While writing the above another case has come to mind, peculiar in the fact that, happening in the unsettled back country, or "bush," and no doctors to hand, it was expected to get well without treatment; but after three weeks, as it got worse, the man was brought to Melbourne, and, falling into my hands, I found fracture of both bones. No attempt at union, but sidesplints applied, like an ordinary case, and, though rather protracted, it did not hesitate to do itself credit.
A JEWISH CIRCUMCISION.
BY J. HOLBROOK SHAW. I recently attended a Jewish circumcision, and as the details of the ceremony may be interesting to the readers of the GAZETTE, I will give them. The armamentarim consisted of: First, a glass of water, containing two pieces of cloth; second, a glass of vinegar and water, containing a sponge; third, a wine-glass of carbolic acid (five per cent.); fourth, a bottle of tincture of arnica ; fifth, two strips of bandage of cotton flannel, one inch wide and eight or ten inches long; sixth, a knife, resembling a table knife in shape, with ivory or bone handle, very bright, twoedged, and apparently very sharp; seventh, a silver instrument for holding the prepuce perfectly flat.
The ceremony was supposed to take place at 9 A. M. The Rabbi arrived at 9:30, and at 10 an oldish man, whom they called the principal, and a younger man (his son, I thought) came. huge pillow was placed on the bureau, and the young man, who was rather corpulent, sat down on it, much to my astonishment, as I had supposed that the baby went on that.
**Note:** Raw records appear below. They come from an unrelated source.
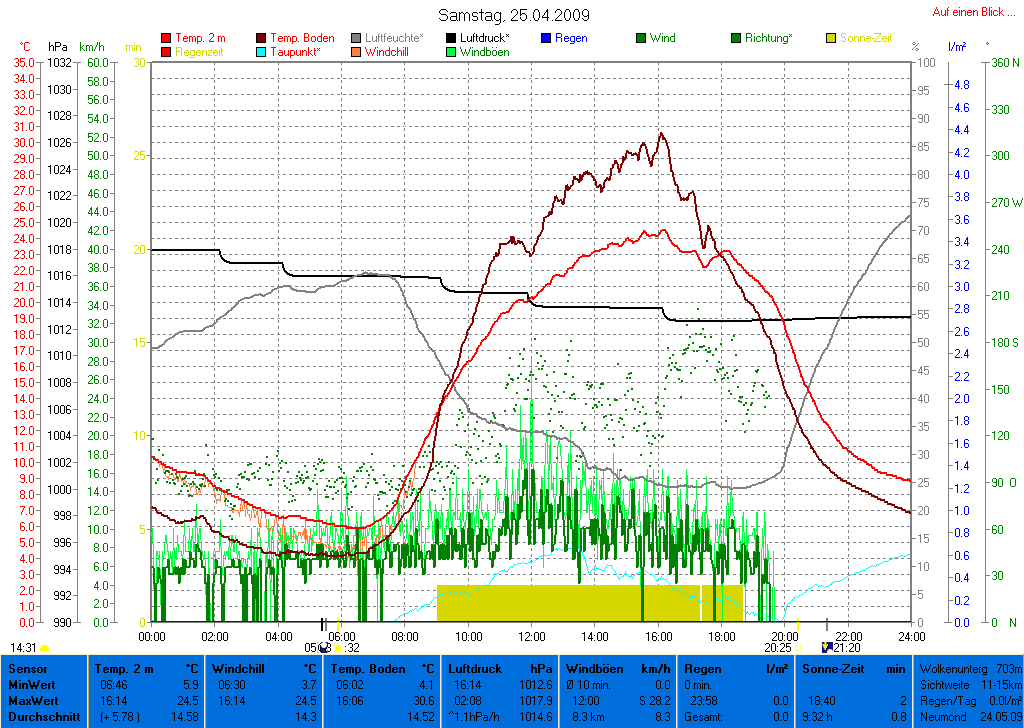This screenshot has width=1024, height=728.
Task: Click the sunset icon below 20:25
Action: pos(797,648)
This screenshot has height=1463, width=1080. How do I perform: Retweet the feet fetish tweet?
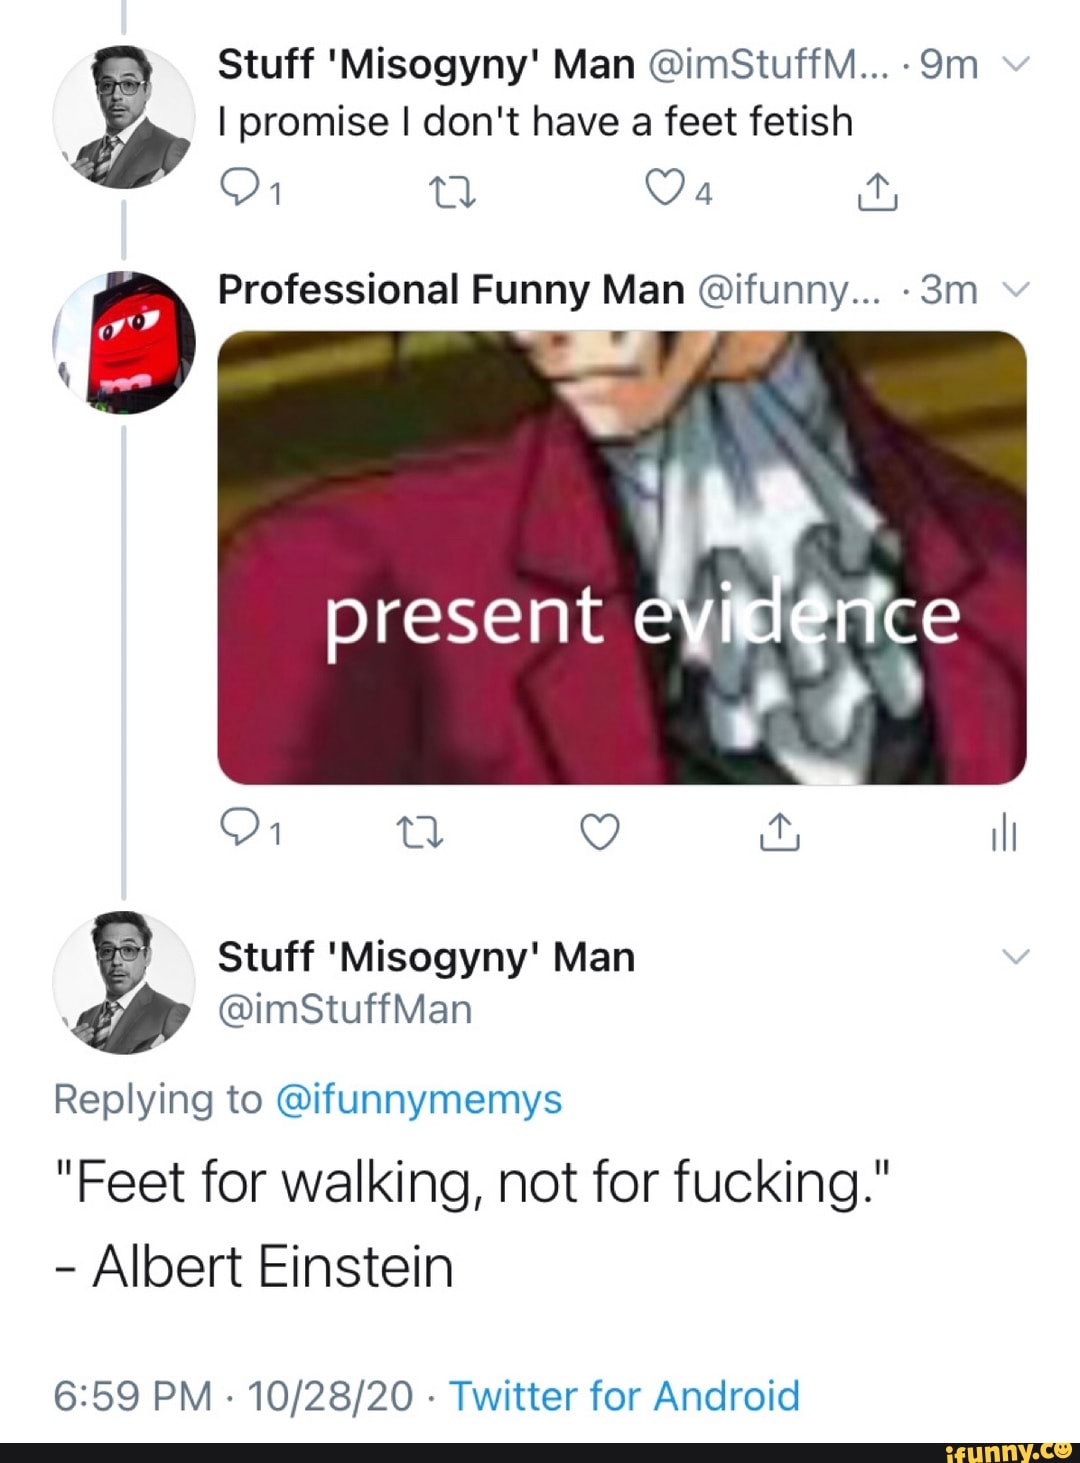452,189
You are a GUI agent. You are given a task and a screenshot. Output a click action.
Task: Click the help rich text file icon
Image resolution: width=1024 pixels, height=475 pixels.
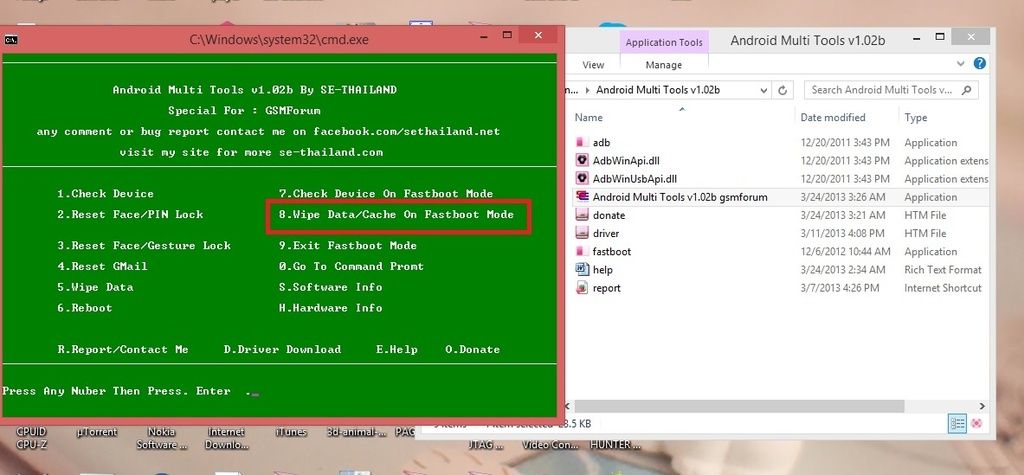[x=582, y=269]
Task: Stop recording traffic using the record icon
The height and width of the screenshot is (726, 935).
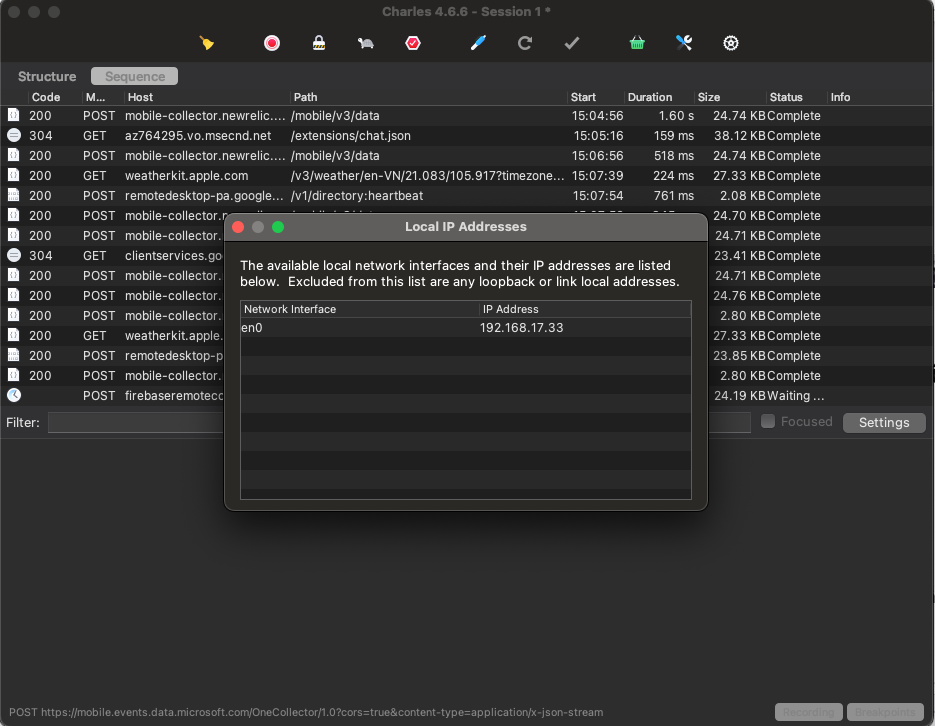Action: (x=270, y=43)
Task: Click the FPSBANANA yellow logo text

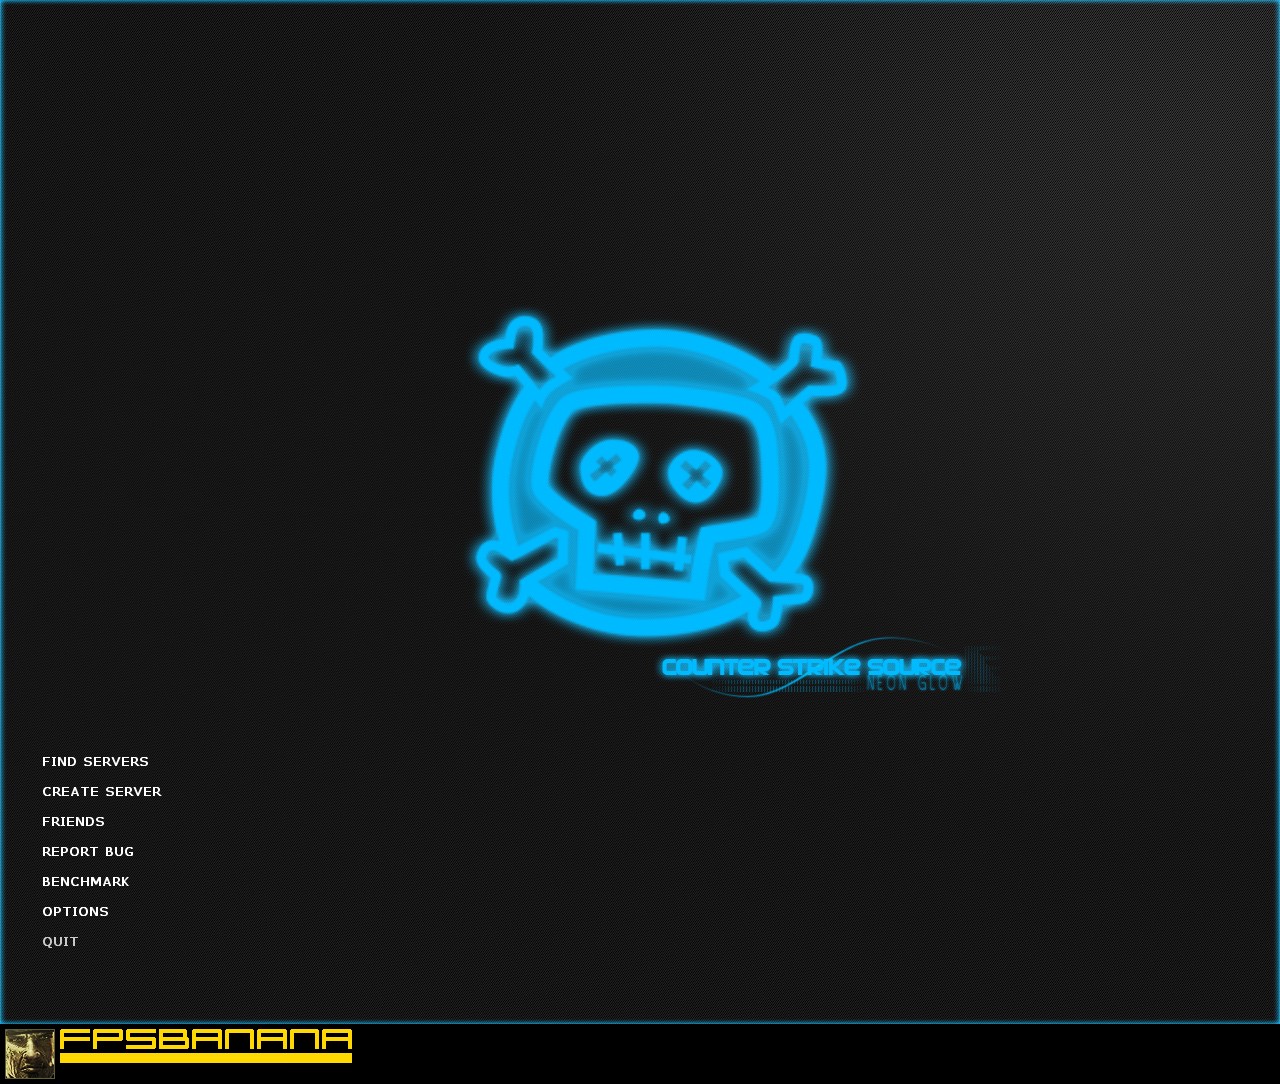Action: (x=206, y=1039)
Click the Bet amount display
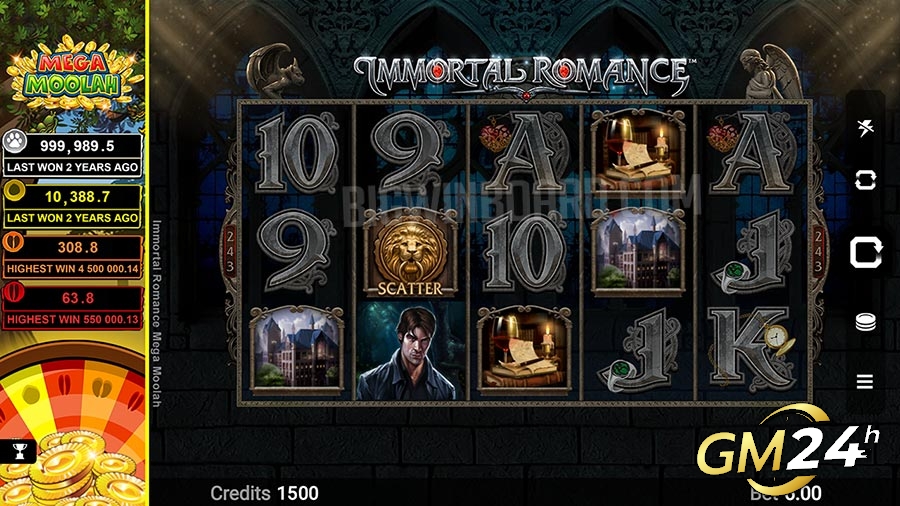This screenshot has height=506, width=900. click(x=785, y=493)

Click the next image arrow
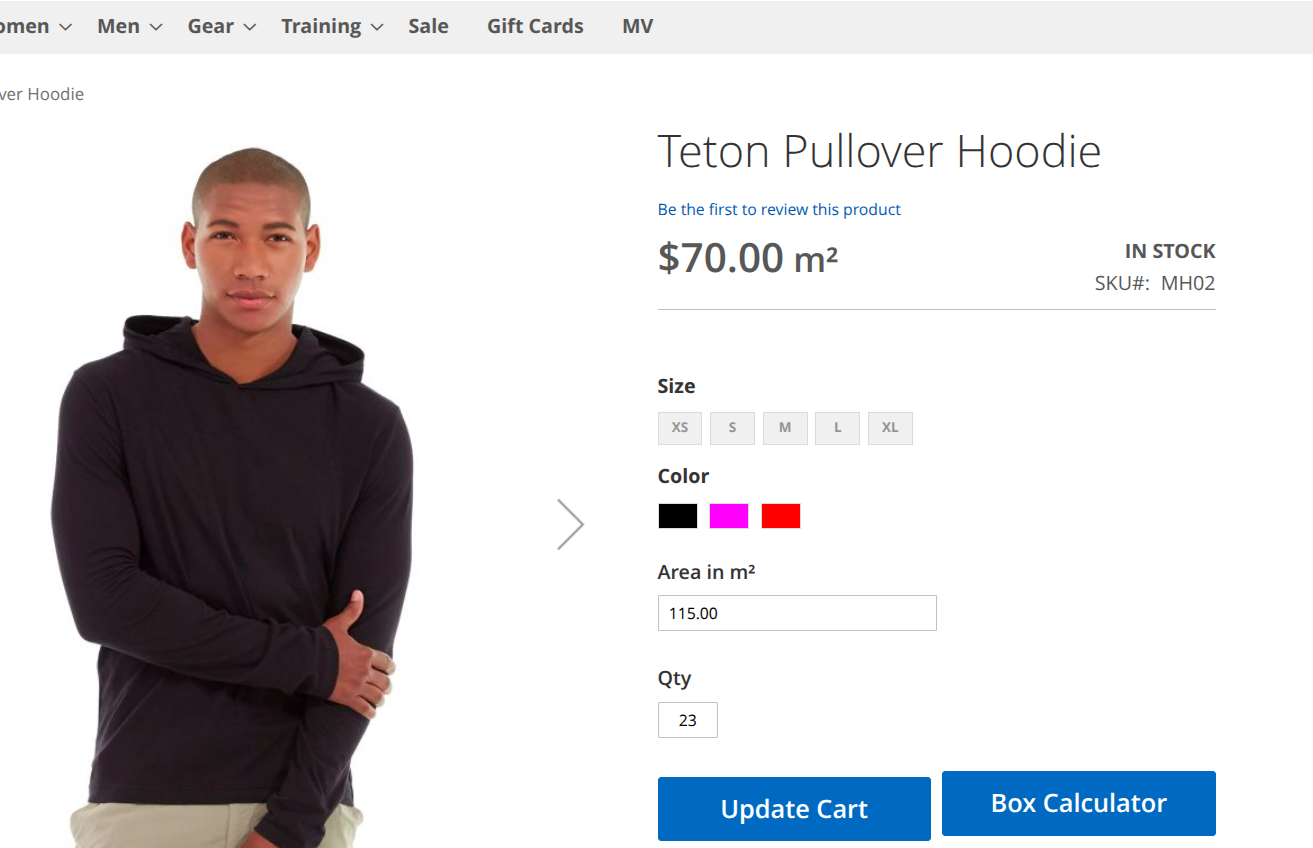click(x=570, y=524)
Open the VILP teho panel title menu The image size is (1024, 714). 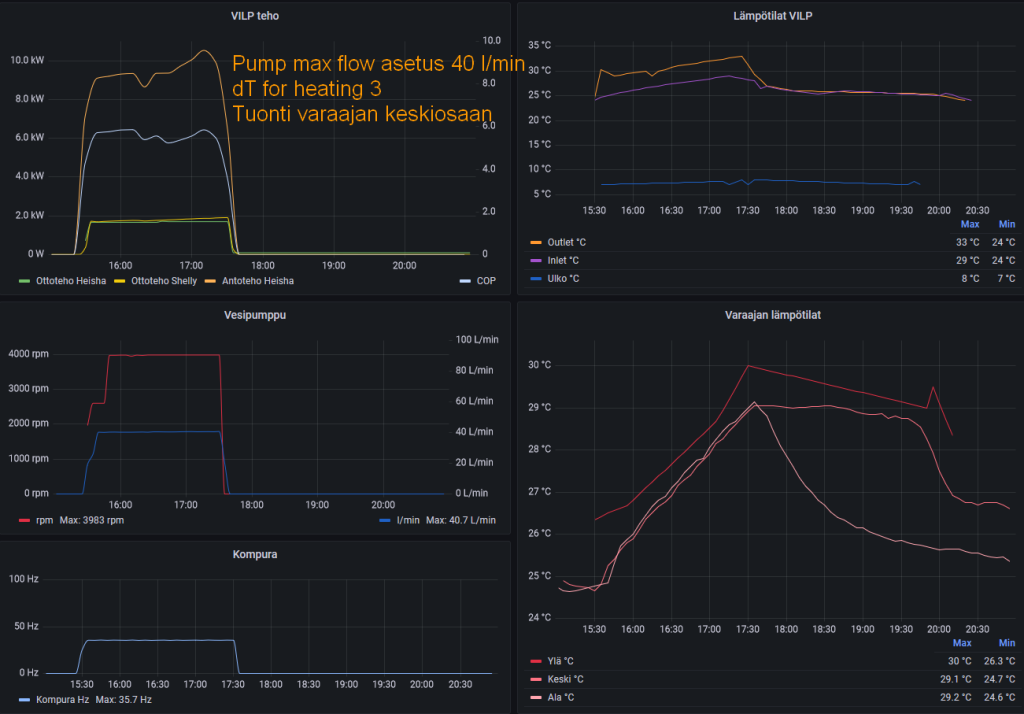click(x=255, y=16)
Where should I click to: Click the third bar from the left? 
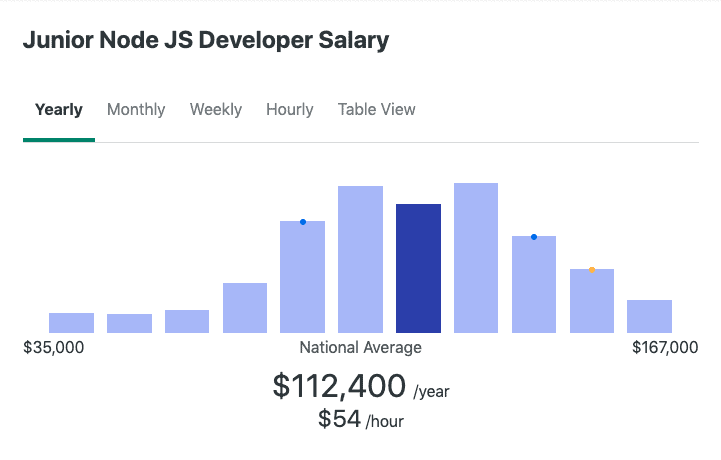click(x=187, y=322)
I was thus far sitting without my hat on, but was now requested to put it on, which I did, the more willingly as the room was rather cold.
The baby was brought in on a pillow and placed in the arms of the fat young man, head towards him, feet away, thighs flexed, one in each of his hands. Just before this arrangement was completed the Rabbi engaged in a lengthy and quite unintelligible chant, and the oldish man took a position on the infant's right, armed with a cup of sugar and water and a sugar-teat, which teat he applied at the critical moment with an assiduity which did him credit, and contributed much toward making the operation a success.